For their part, Democrats took no action and let the tax die, as scheduled, before Rauner took office.
Neither the governor nor Democrats have laid out a balanced budget plan for this year. Rauner’s blueprint included up-front savings of $2 billion from pension reforms that were ultimately struck down by the Illinois Supreme Court. Democrats candidly admit their budget plan, which Rauner vetoed, did not make up for the lost revenues. The only thing the two sides did agree on was to increase education funding. So schools are getting more money, even though the state doesn’t have any new money to give them.
The budget crisis has not yet led to a full-scale government shutdown, the way it has in recent years in Michigan and Minnesota. In fact, 90 percent of state programs continue to be funded through a variety of legislative and court interventions. State employees are still receiving paychecks. Schools are getting their state aid. Bondholders are still receiving interest payments.
But the 10 percent of state government that has no money flowing includes college scholarships, after-school programs, treatment for mental illness and support for homeless people. Those services, many of them provided by nonprofit contractors, are all in jeopardy as the providers decide whether to keep offering them and hope for state reimbursement later, or to stop providing the help.
What’s more, the government on autopilot does not have enough fuel -- that is, tax revenue -- to make it to the end of the fiscal year. At its current pace, Illinois is on track to spend $4 billion more than it takes in by next summer, and that’s on top of the growing stack of unpaid bills the state already has, which, at press time, stood at $6.5 billion. Last month, Illinois announced it would have to delay a November payment of $560 million to pension funds, and may have to delay a similar payment in December if no deal is reached. Many in Springfield worry that, without a budget deal, the state won’t be able to keep enough cash on hand throughout the year to pay its employees, schools or bondholders.
Even seasoned political observers can’t predict when Rauner and the legislature will come to terms, or what might finally prompt them to do so. “I’m completely baffled,” says Edgar, the former governor. “I really thought in early June they would [compromise], declare a victory, get a budget and go home. It didn’t happen. Unfortunately, I think everybody dug in a little deeper.”

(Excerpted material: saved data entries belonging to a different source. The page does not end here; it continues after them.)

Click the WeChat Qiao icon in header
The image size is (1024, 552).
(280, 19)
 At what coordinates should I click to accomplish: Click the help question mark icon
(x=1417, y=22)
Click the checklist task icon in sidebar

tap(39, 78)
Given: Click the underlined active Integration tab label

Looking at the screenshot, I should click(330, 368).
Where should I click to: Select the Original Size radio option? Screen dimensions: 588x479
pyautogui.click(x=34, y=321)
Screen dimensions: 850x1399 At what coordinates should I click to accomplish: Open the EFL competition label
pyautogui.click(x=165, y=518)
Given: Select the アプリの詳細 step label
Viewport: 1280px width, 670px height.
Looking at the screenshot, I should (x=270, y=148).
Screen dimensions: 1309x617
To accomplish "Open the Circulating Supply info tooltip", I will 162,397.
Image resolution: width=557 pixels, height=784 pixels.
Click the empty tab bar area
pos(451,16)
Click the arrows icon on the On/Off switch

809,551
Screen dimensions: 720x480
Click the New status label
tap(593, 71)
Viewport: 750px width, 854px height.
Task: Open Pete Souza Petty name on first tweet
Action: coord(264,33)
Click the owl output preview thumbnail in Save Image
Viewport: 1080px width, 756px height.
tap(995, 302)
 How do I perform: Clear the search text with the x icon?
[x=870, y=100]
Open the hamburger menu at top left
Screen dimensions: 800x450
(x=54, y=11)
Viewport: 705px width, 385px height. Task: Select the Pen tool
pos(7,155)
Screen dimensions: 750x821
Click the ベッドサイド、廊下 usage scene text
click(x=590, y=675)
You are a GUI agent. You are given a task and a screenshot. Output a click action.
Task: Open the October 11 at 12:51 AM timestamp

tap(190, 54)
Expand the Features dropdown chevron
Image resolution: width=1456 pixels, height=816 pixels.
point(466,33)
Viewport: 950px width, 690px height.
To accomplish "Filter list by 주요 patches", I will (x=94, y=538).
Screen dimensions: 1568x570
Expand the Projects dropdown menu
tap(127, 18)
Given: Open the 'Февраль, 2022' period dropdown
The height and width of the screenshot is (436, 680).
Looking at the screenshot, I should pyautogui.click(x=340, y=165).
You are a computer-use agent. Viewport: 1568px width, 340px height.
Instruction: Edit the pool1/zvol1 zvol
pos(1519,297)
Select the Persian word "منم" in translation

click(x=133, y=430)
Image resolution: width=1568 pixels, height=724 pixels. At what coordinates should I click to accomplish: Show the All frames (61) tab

Whenever the standoff ends, the celebration will likely be muted, and attention will turn almost immediately to next year’s legislative elections. “The reality is there is going to be no parade and no reward for anyone with the state of Illinois who does what is necessary to stabilize their state finances,” says Laurence Msall, president of The Civic Federation in Chicago. “The reward is that the state of Illinois will continue to operate.”